More problems with the Suzuki RG250. First practice it didn't go well. After float level adjusted on right carb, second practice performed ok. As we has changed it to Yamaha wheels and front fork, we are happy that it handles very good. Reason for change was that slicks are unobtainable in 18". It competes in a 80-87 class, 600cc 4-stroke or 400cc 2-stroke. First race as expected, went well in the corners but lacked speed on the straights. On warm up second day, it shattered the clutch. Hopefully, I can find another clutch in the barn.
Next race 6th July.
PJ raised a very valid point. There is a finite limit above which rings will flutter. On our old CB77 motors (54mm stroke) that limit for stock rings was just under 10,000. With a shorter stroke yours should be a little higher. But for sustained high RPM you need pistons that have thinner rings if you rev it hard. On the CB77 it was initially built with super light valve train and big valves and it revved to 12,000 but didn't last. We ended up with stock valves and higher compression and created a true squish band and in that configuration it did not rev as high but came out of corners much harder and that made a huge difference.
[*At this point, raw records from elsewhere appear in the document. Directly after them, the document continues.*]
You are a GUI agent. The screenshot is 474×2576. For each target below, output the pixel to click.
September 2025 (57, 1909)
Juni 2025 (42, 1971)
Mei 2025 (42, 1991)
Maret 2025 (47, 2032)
With a 56mm stroke and heavy, tall pistons, that's not so easy to replicate, but take a look next off-season to see what you can do to improve squish with a flat(ish) combustion chamber.
Ooops. Next race on the 29th June. Nothing to do with the trusty Honda. So we fixed the RG clutch, and a faulty fairing fastener and loaded the bikes and all other things in the racevan. Next problem will be to transport the Manx to the race. Managed to wreck the pickup yesterday, never experienced an airbag before. So now borrowing a horsebox.